See article on The Concentration of Partnerships of containerized lines
The containerized transport, according to the report, does not have unique characteristics that justify the exemptions of the competition law for consortiums or alliances of container lines. In line with the long-term global trend to dismantle sector-specific exemptions from competition law and in line with OECD regulatory principles, generic antitrust rules should apply to all agreements between shipping lines, as in any other industry, with respect to the cooperation that is allowed. The countries where the “conferences” are still allowed should reconsider their position. ”

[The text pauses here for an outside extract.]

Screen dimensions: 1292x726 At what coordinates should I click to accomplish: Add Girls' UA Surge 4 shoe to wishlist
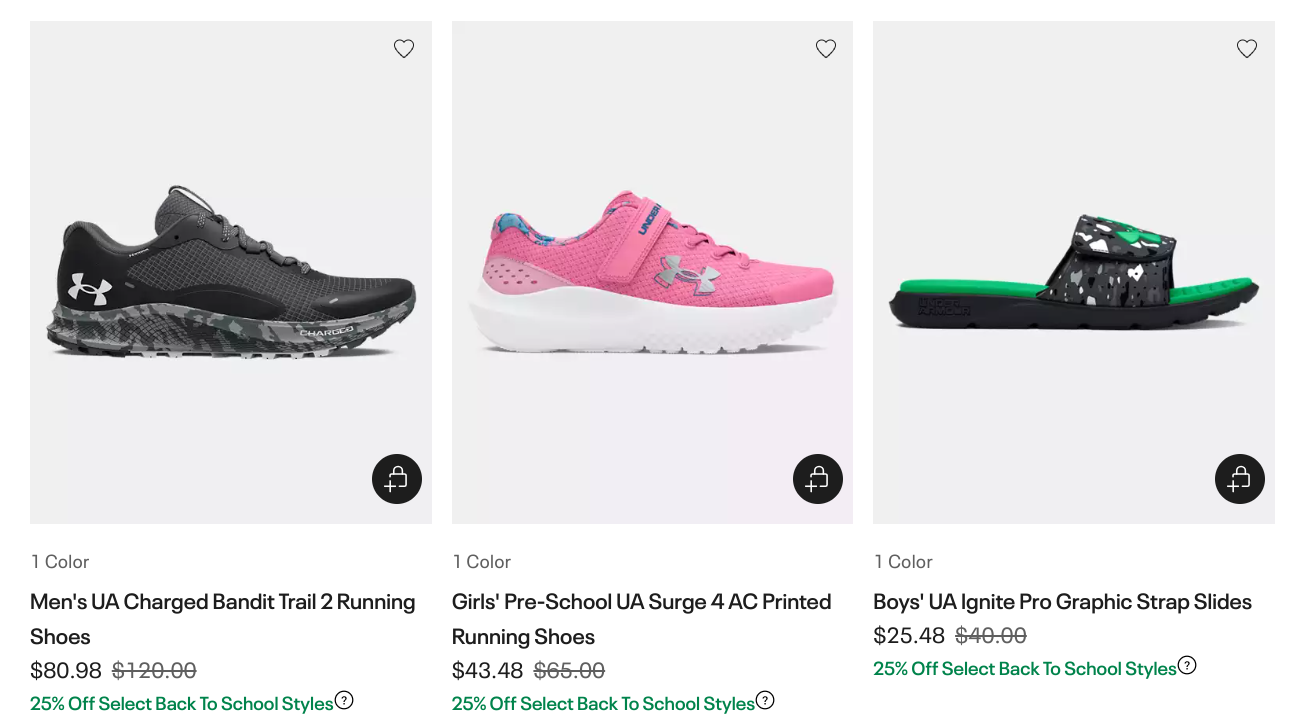826,49
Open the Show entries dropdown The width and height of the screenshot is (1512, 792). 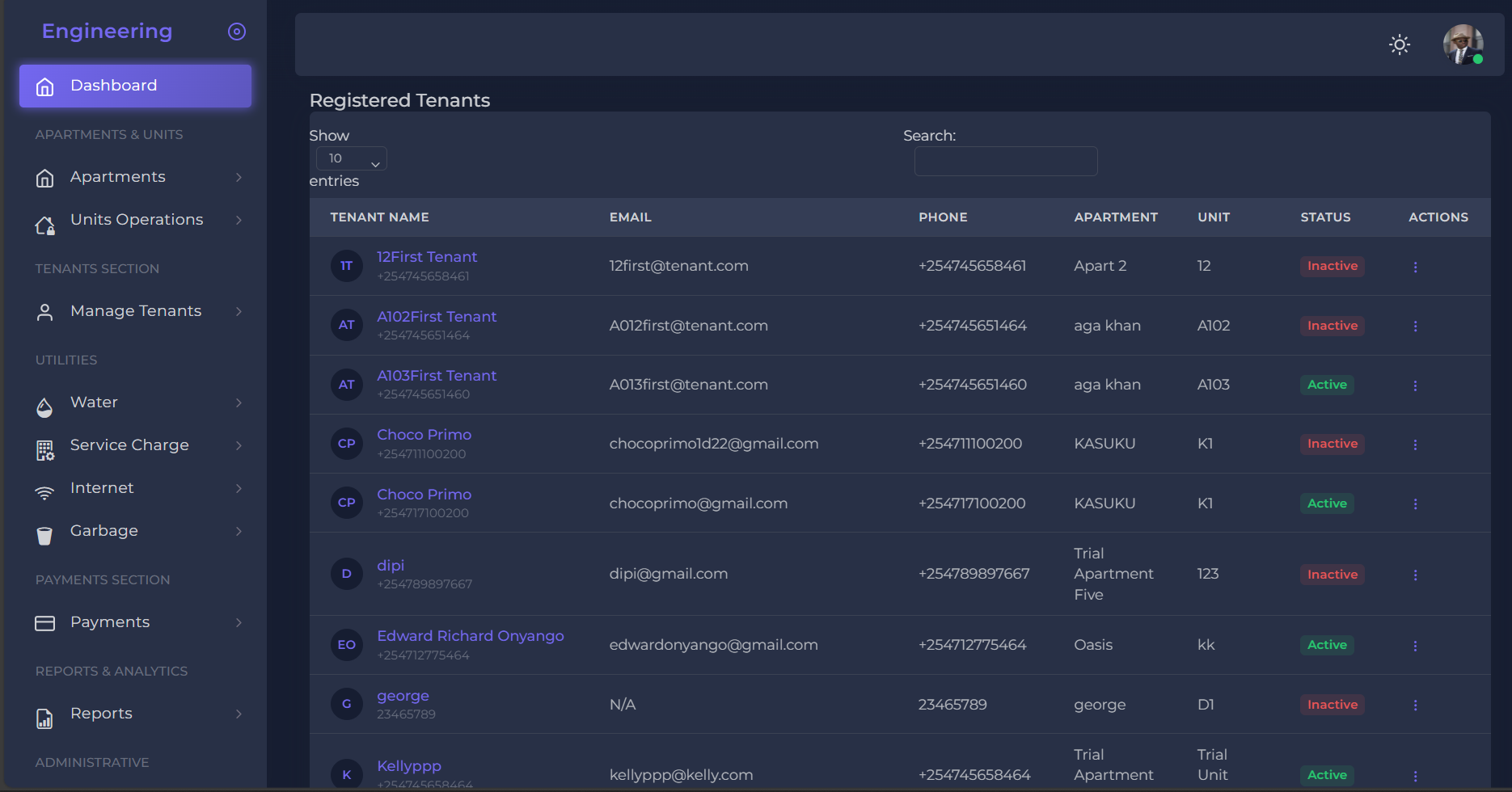(x=351, y=159)
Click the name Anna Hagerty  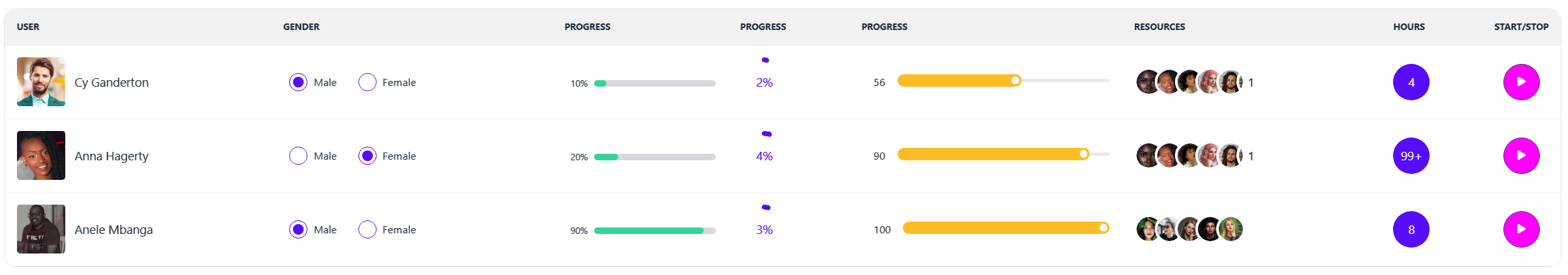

According to the Forum, it is unlikely that a “repeal of the exemptions from competition law will not lead to the termination of current and future alliances, as these could be authorized under the competition law on a case-by-case basis. greater scrutiny of individual alliances and, therefore, would more effectively discourage any anticompetitive behavior in the sector. ”
The European Commission, say the authors, “could provide temporary guidelines on how to treat maritime transport of containerized lines in the EU antitrust law.” If the exemption from competition law is extended, its scope should be limited, particularly through the introduction of a provision to consult the parties interested in maritime transport and the exclusion of joint purchases by alliances “.
They should also consider including issues of cooperation in matters of education, safety, and the environment since they involve the lines and the common good with is found under the competence but cooperation.